> [Exercise data]
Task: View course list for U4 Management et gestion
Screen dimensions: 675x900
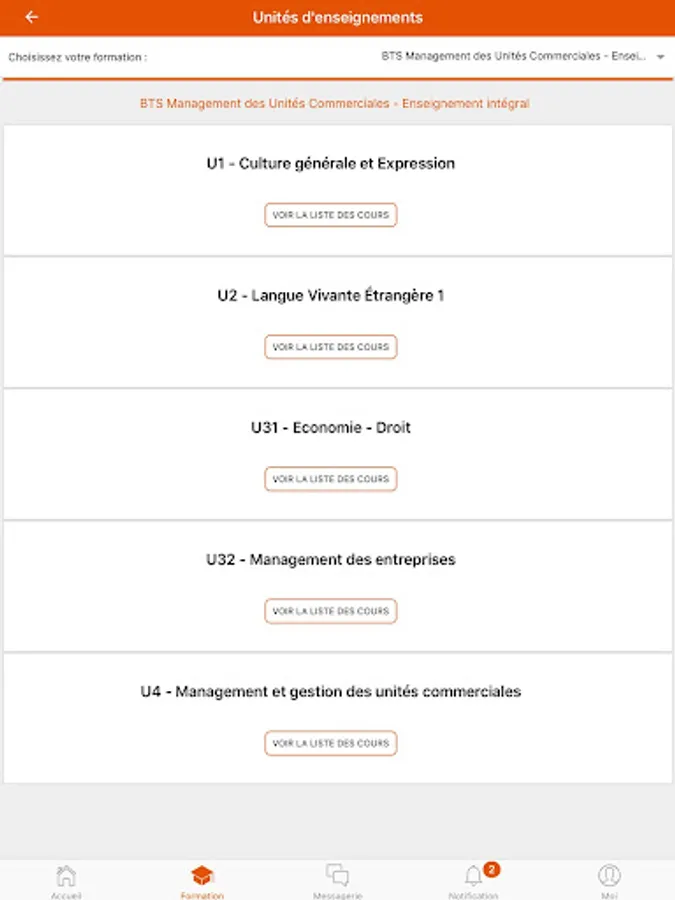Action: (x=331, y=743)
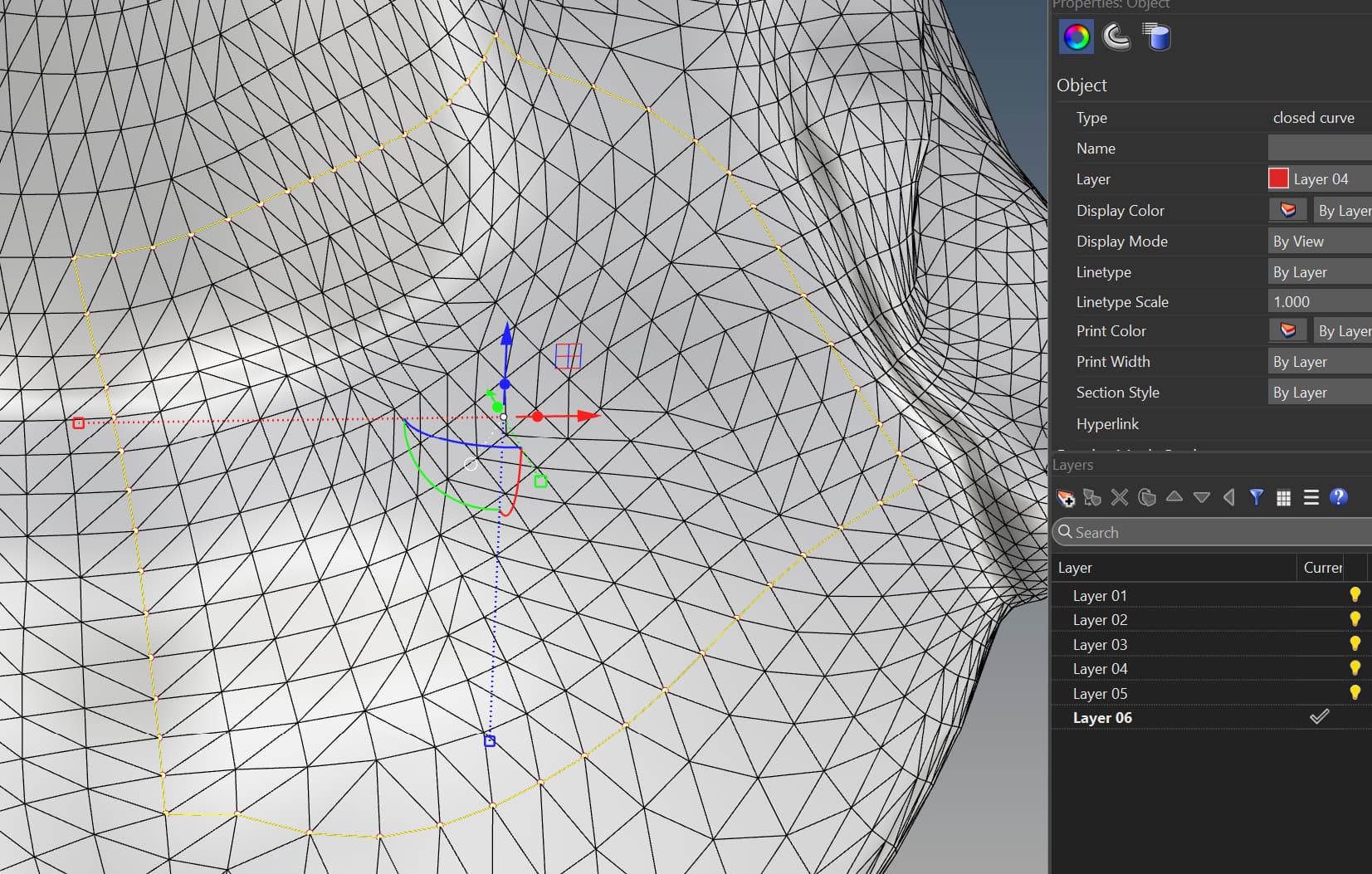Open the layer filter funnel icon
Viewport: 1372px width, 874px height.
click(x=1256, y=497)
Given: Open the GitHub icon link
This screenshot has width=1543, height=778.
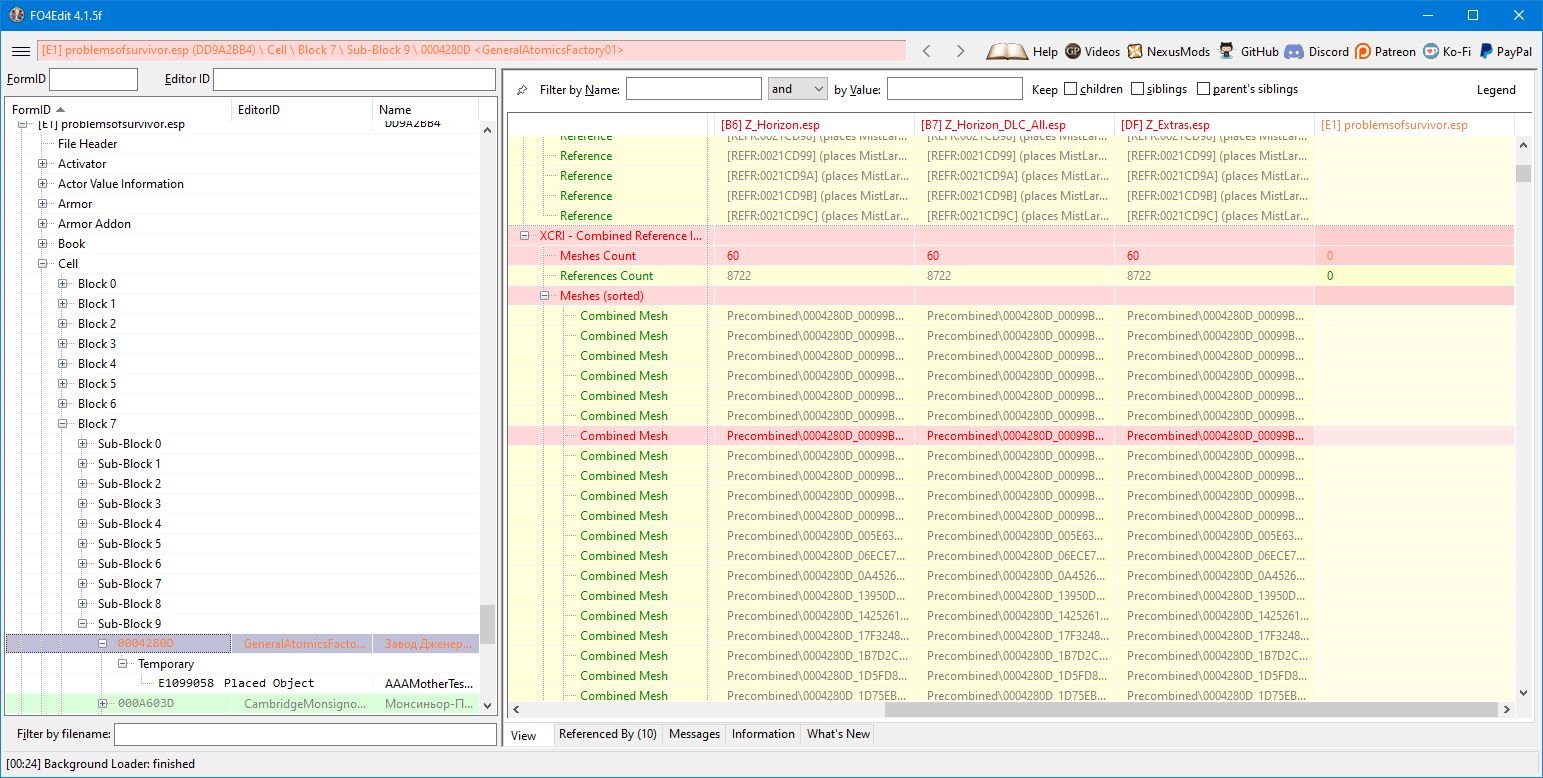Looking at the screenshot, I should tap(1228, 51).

--

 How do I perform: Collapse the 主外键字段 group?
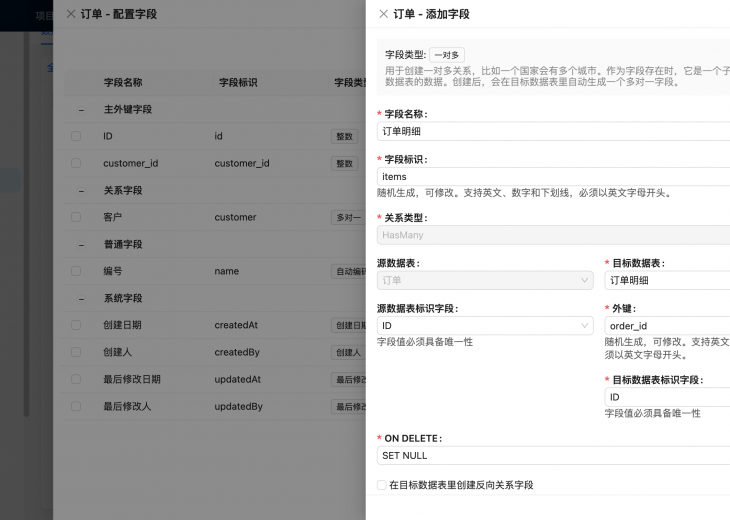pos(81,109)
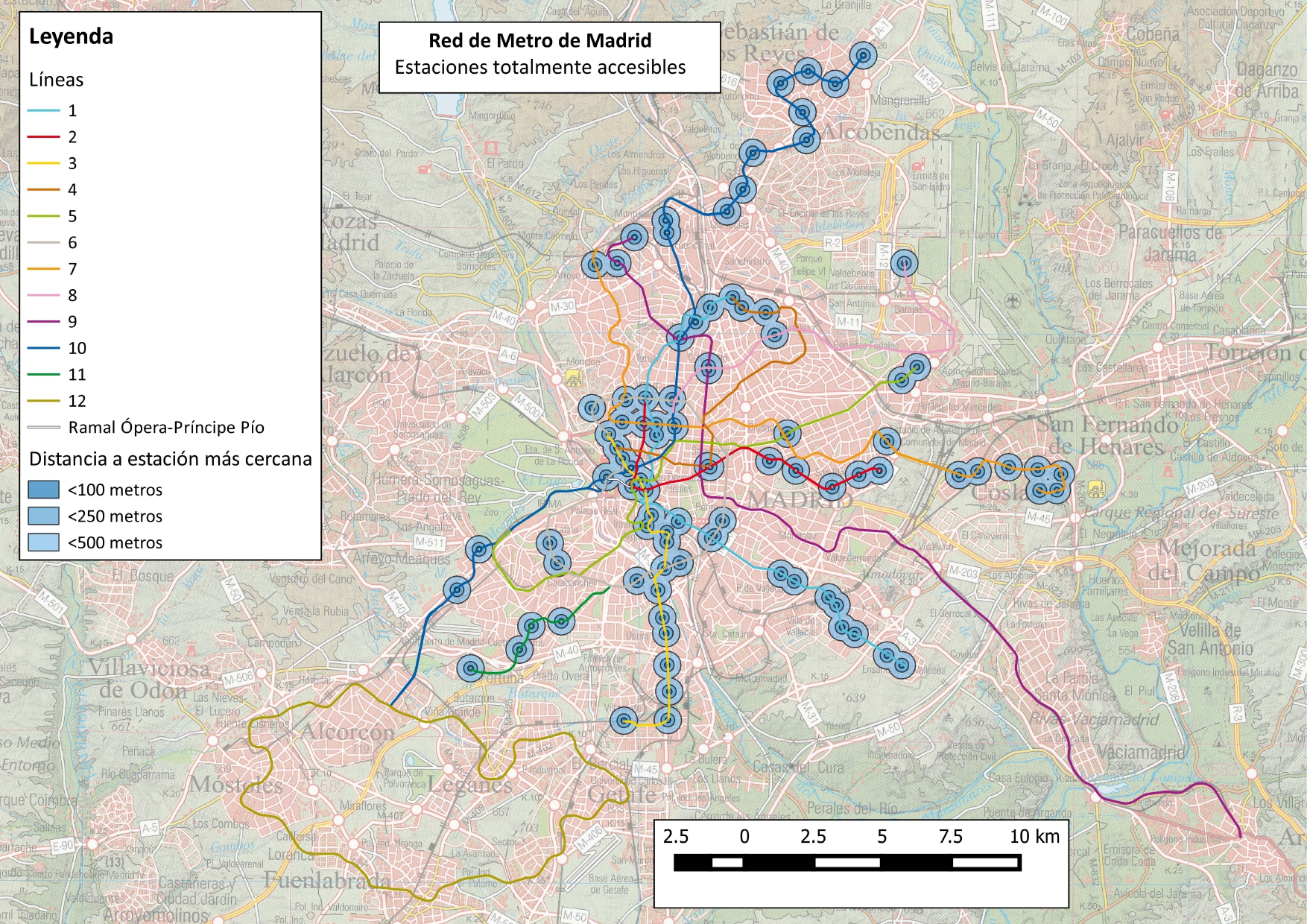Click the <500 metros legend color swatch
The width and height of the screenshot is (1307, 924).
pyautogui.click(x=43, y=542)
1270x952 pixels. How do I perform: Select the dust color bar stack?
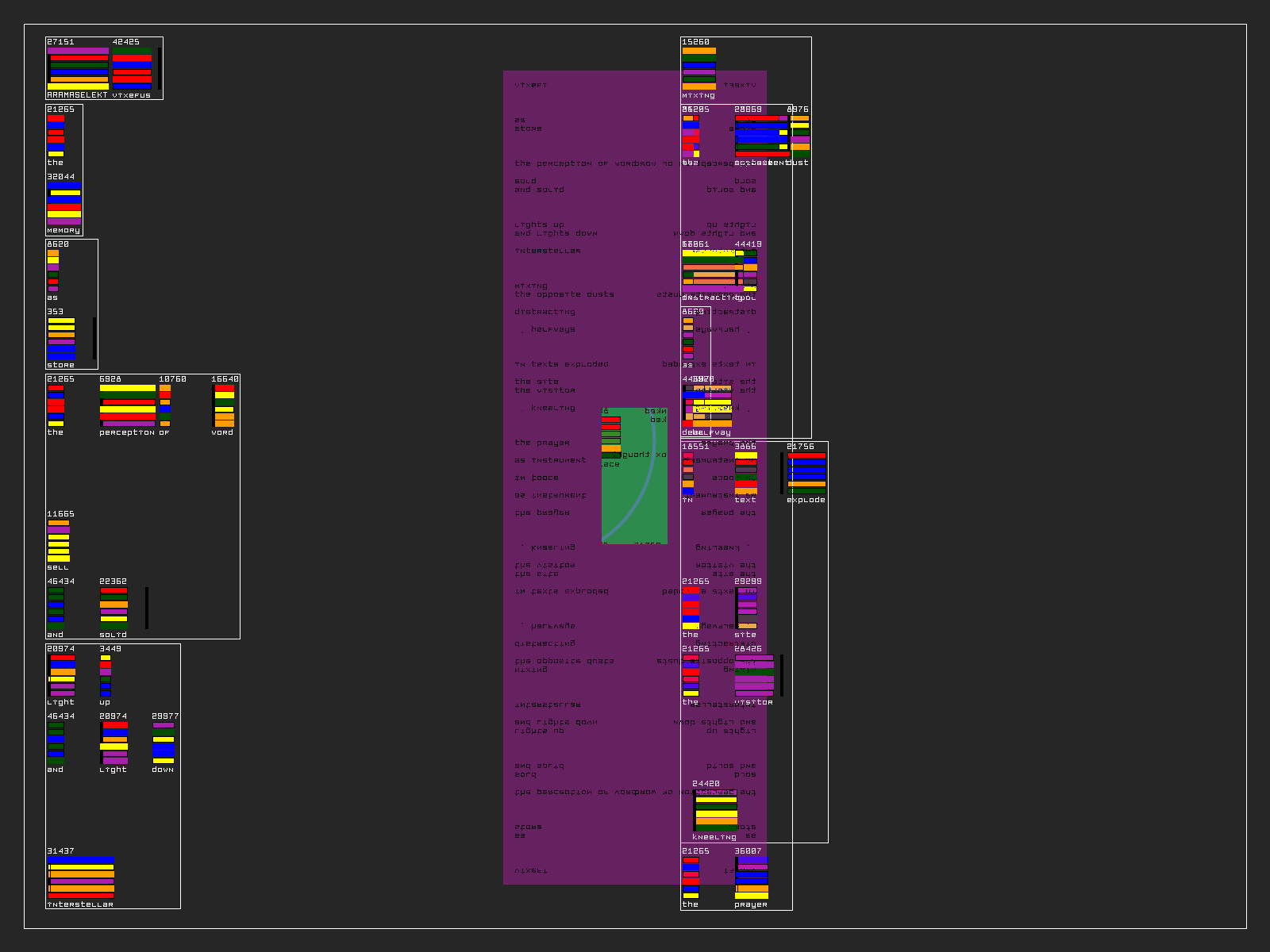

...

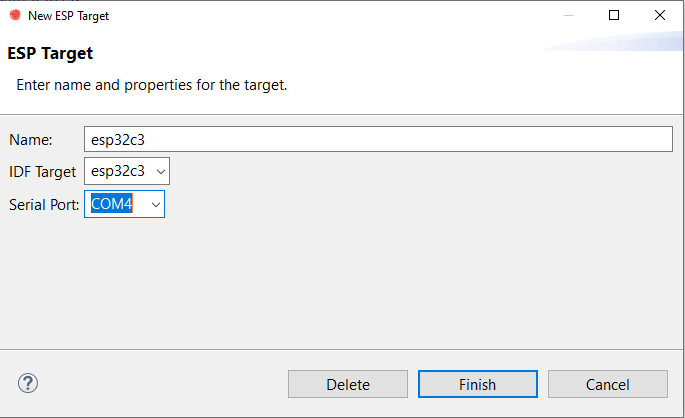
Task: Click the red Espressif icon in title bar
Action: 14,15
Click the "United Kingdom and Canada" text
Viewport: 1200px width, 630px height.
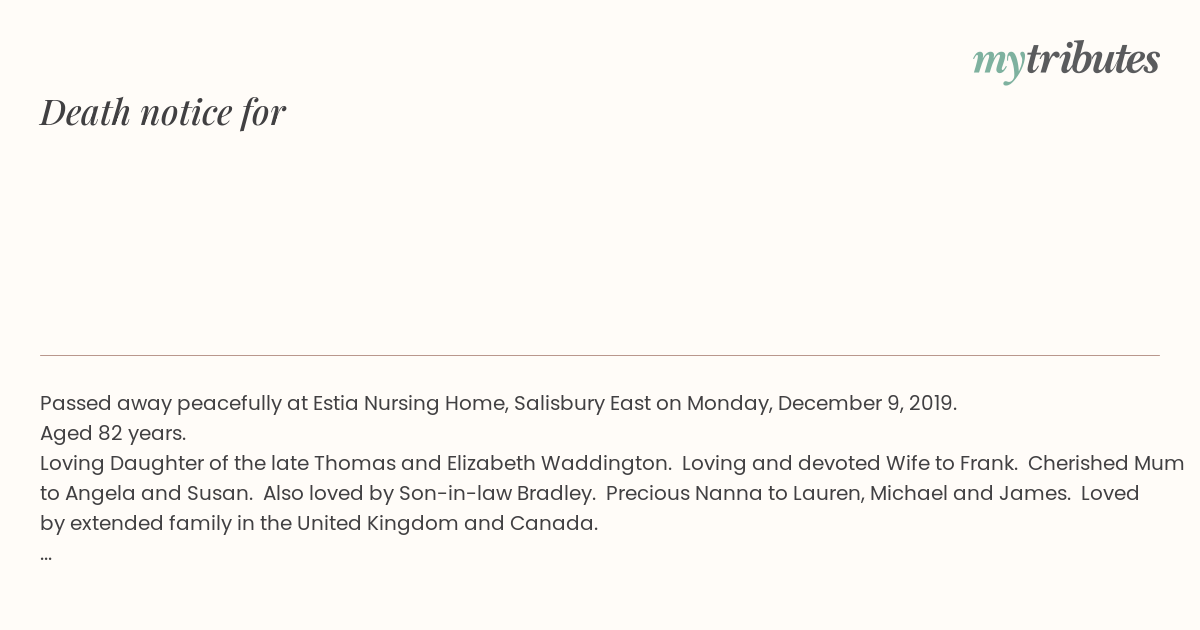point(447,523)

> [Exercise requirements] Both the line above containing "How do I perform: Collapse the 主外键字段 group?" and the line containing "1270x952 pixels. How" belong in the copy, along with every line between them; print these exactly and omit the pictures.

> [Result]
 How do I perform: Collapse the 主外键字段 group?
pos(81,109)
Click the <500 metros legend color swatch
The width and height of the screenshot is (1307, 924).
pyautogui.click(x=43, y=542)
1270x952 pixels. How do I perform: Select the dust color bar stack?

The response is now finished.